# REQUIRED ACTION
Print the full set of records below, character for character and picture-free.

....

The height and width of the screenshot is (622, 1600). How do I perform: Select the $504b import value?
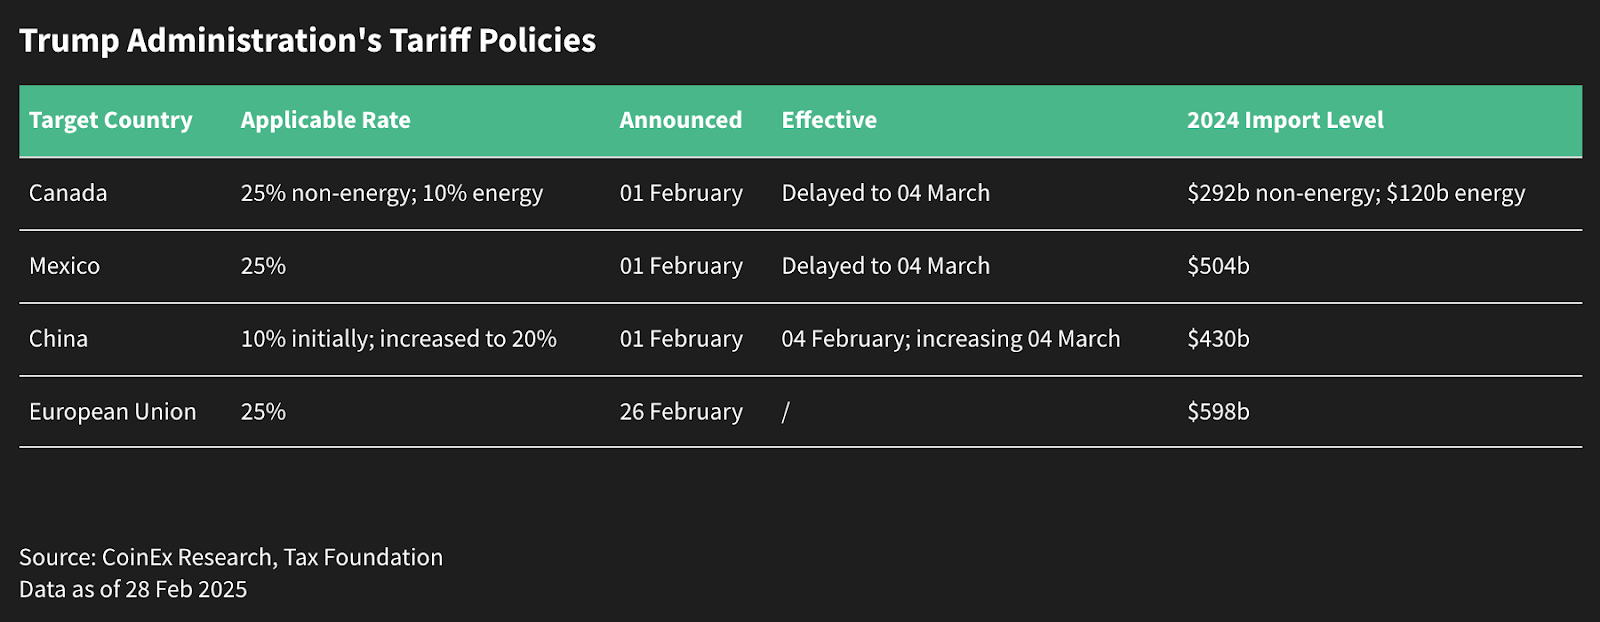(1218, 266)
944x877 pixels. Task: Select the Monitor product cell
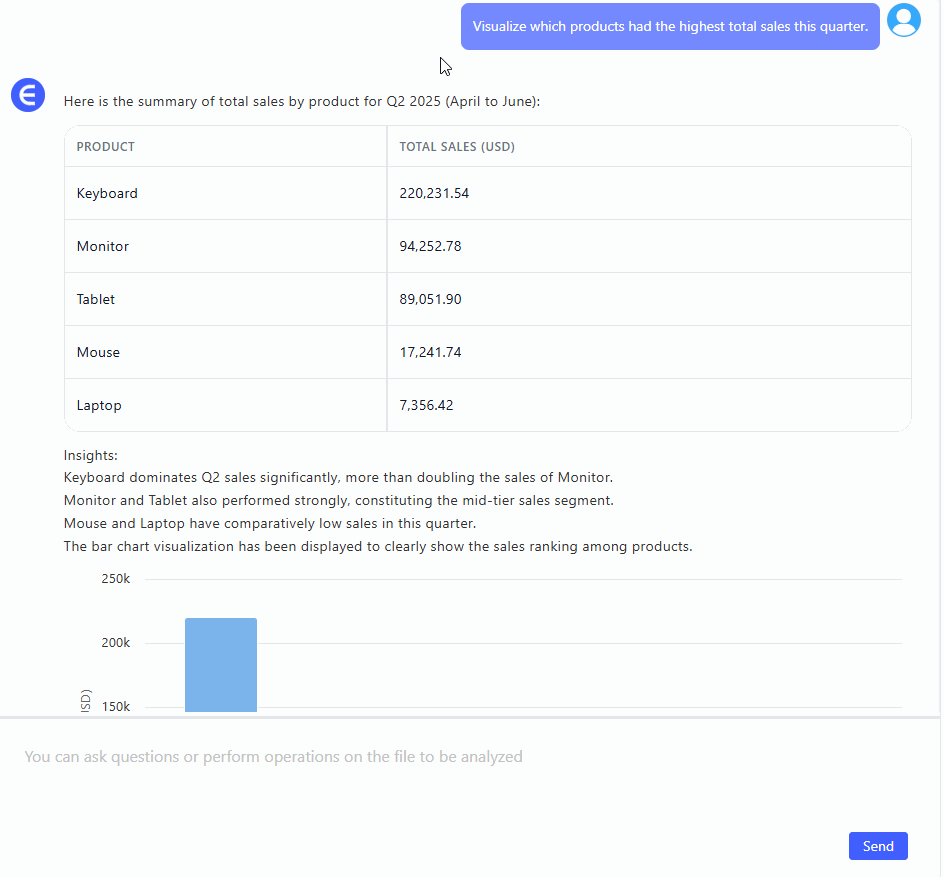[x=103, y=246]
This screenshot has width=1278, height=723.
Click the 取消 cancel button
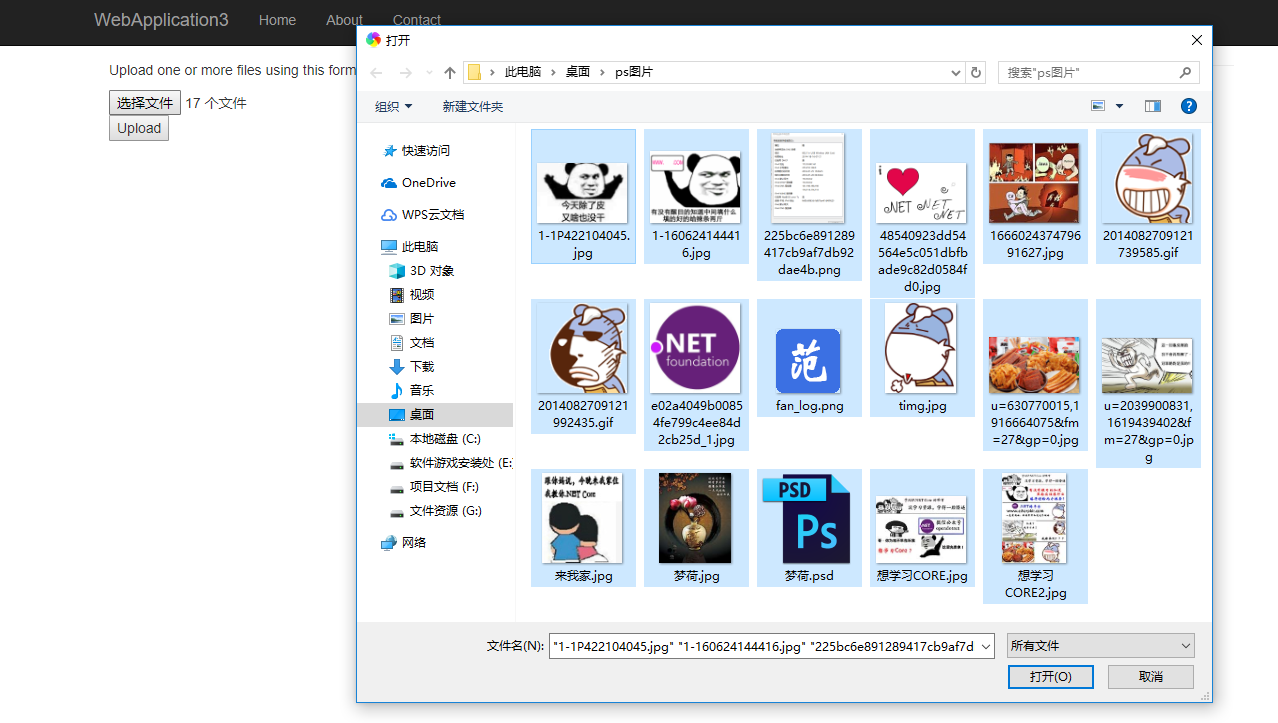1151,677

....

# TASK RESULT
The height and width of the screenshot is (622, 1600). How do I perform: Select the $504b import value?
(1218, 266)
944x877 pixels. Task: Select the Monitor product cell
[x=103, y=246]
This screenshot has width=1278, height=723.
Click the 取消 cancel button
1151,677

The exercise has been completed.